What you have to do
Extract, word for word, the stretch of lines below from the very first line through the line that contains "This screenshot has height=717, width=885.", both included. Omit the pictures from your answer.

Material for this task
────────────────────────────────────────

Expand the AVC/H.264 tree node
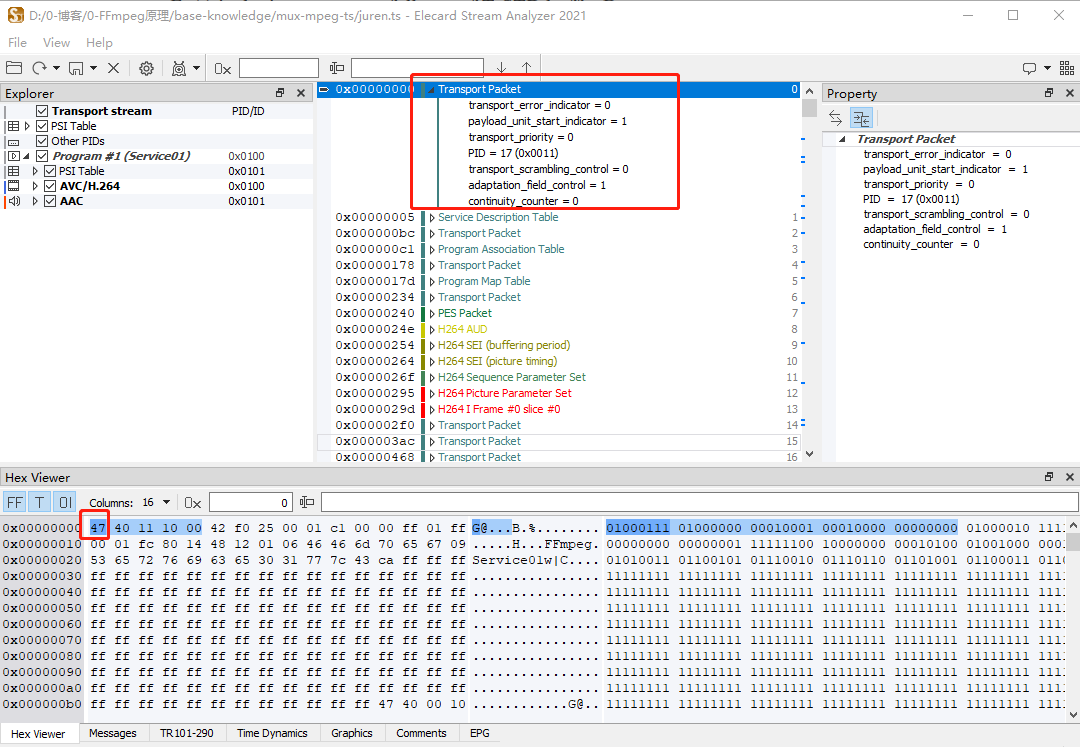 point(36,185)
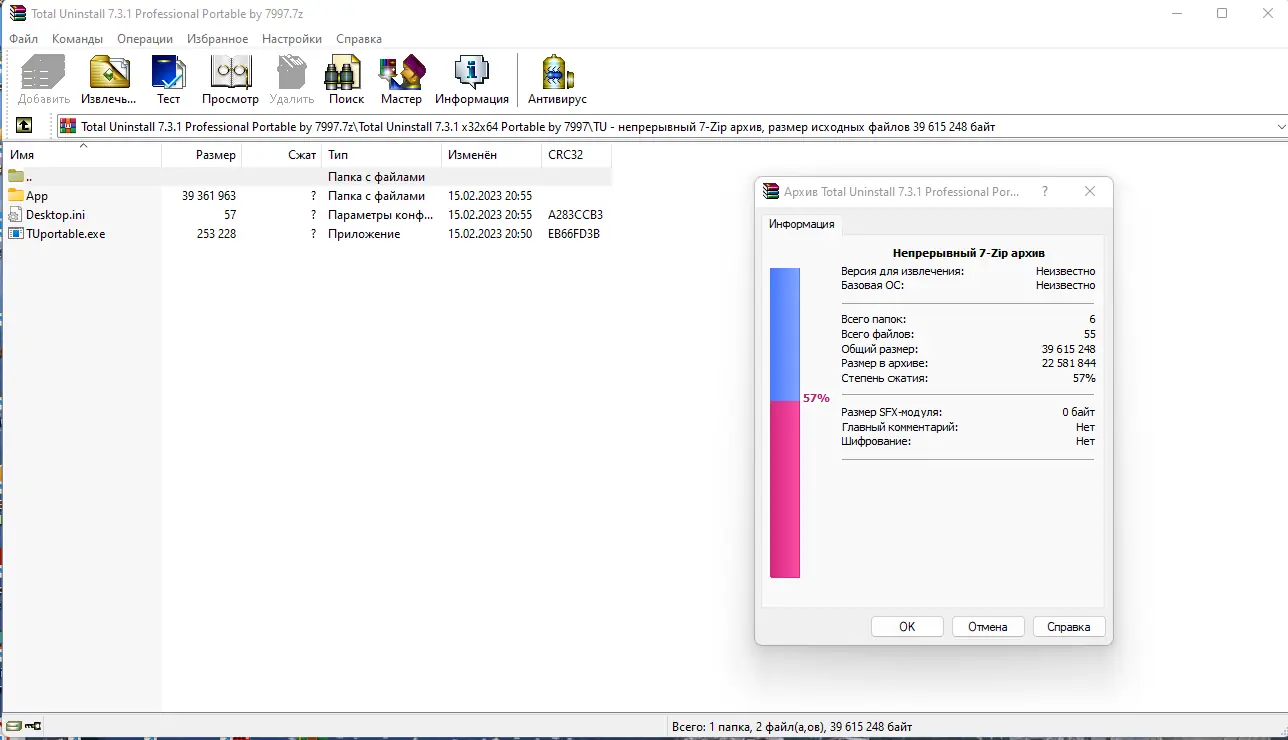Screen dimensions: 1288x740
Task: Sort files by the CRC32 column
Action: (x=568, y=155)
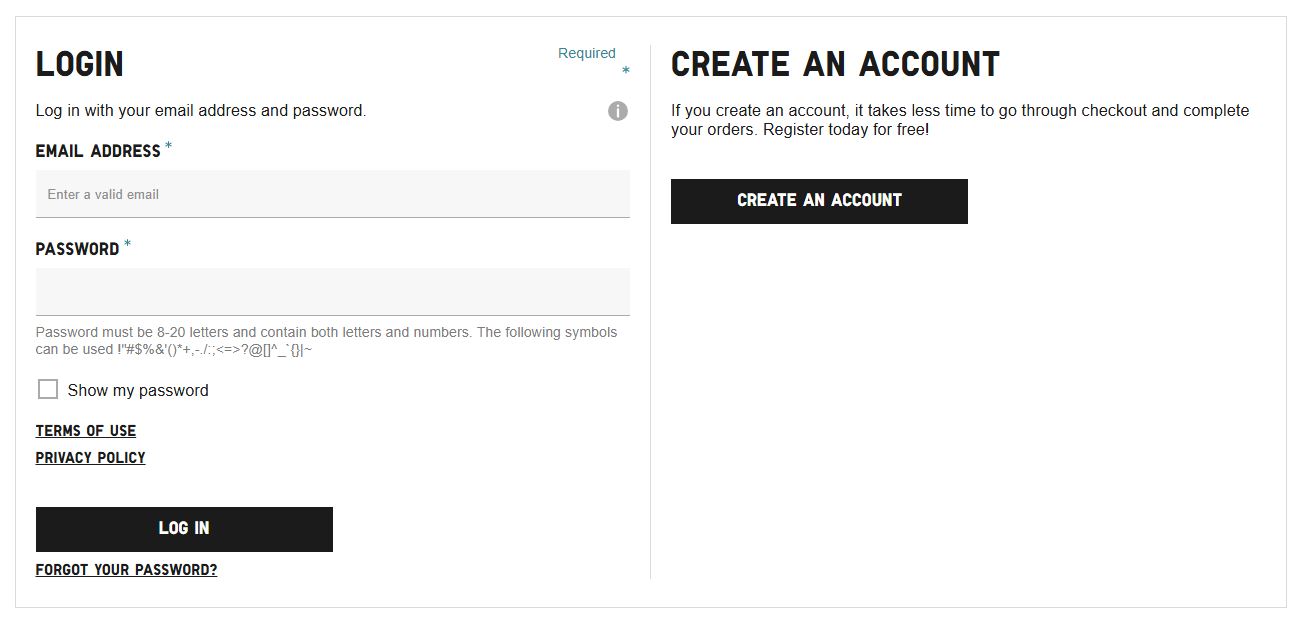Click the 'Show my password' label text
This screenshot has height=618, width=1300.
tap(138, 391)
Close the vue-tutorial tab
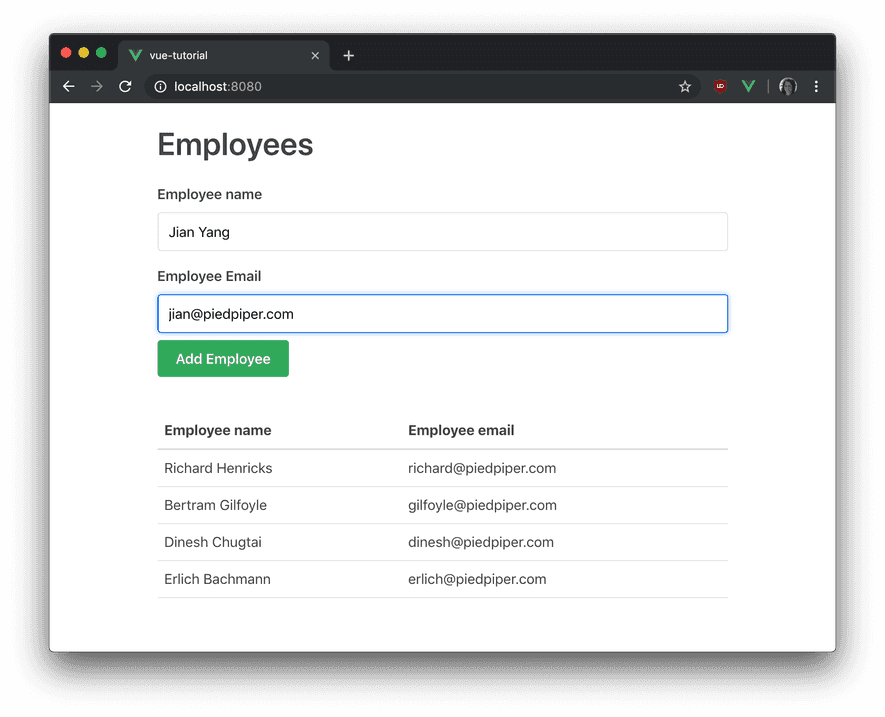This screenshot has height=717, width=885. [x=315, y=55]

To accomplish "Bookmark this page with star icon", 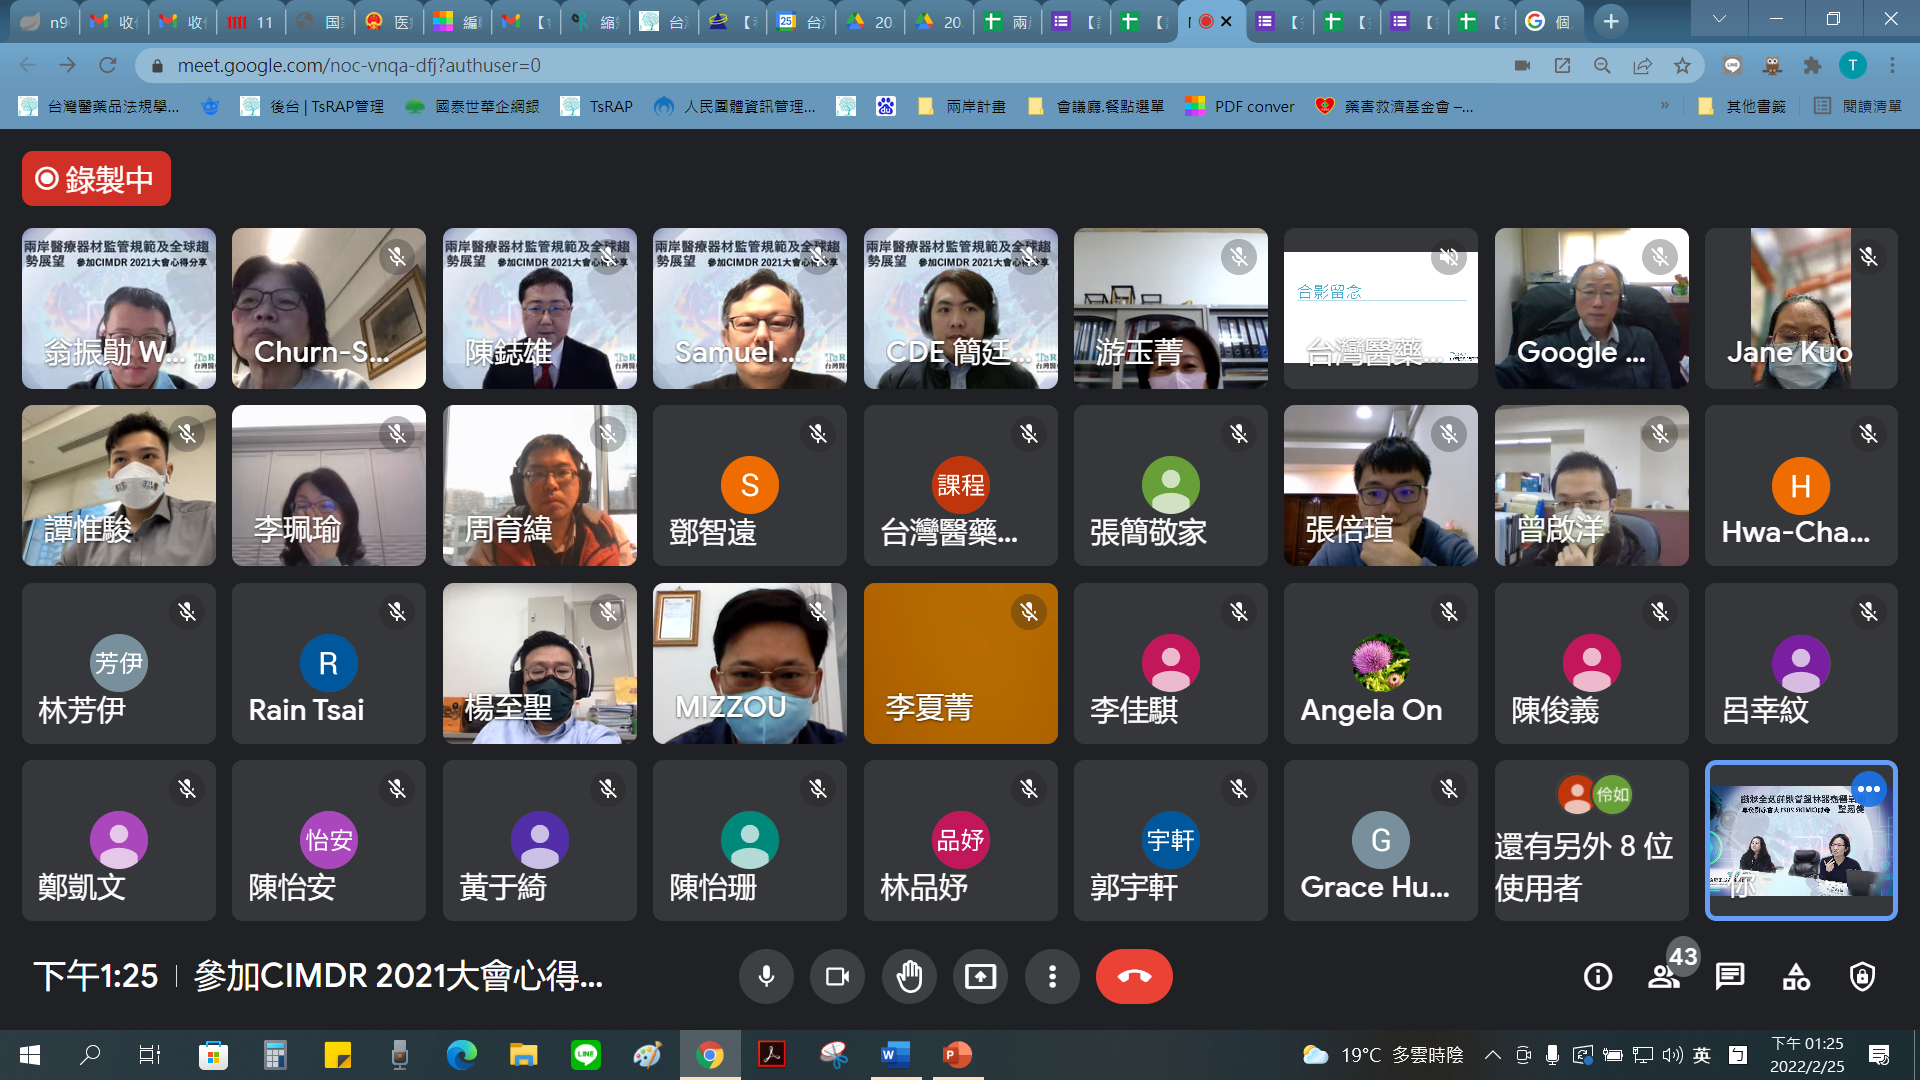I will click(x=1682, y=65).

────────────────────────────────────────

Problem solution
Expand the AVC/H.264 tree node
 point(36,185)
Screen dimensions: 1288x740
Task: Sort files by the CRC32 column
Action: (x=568, y=155)
Click the 'Show my password' label text
This screenshot has height=618, width=1300.
tap(138, 391)
Close the vue-tutorial tab
This screenshot has height=717, width=885. [x=315, y=55]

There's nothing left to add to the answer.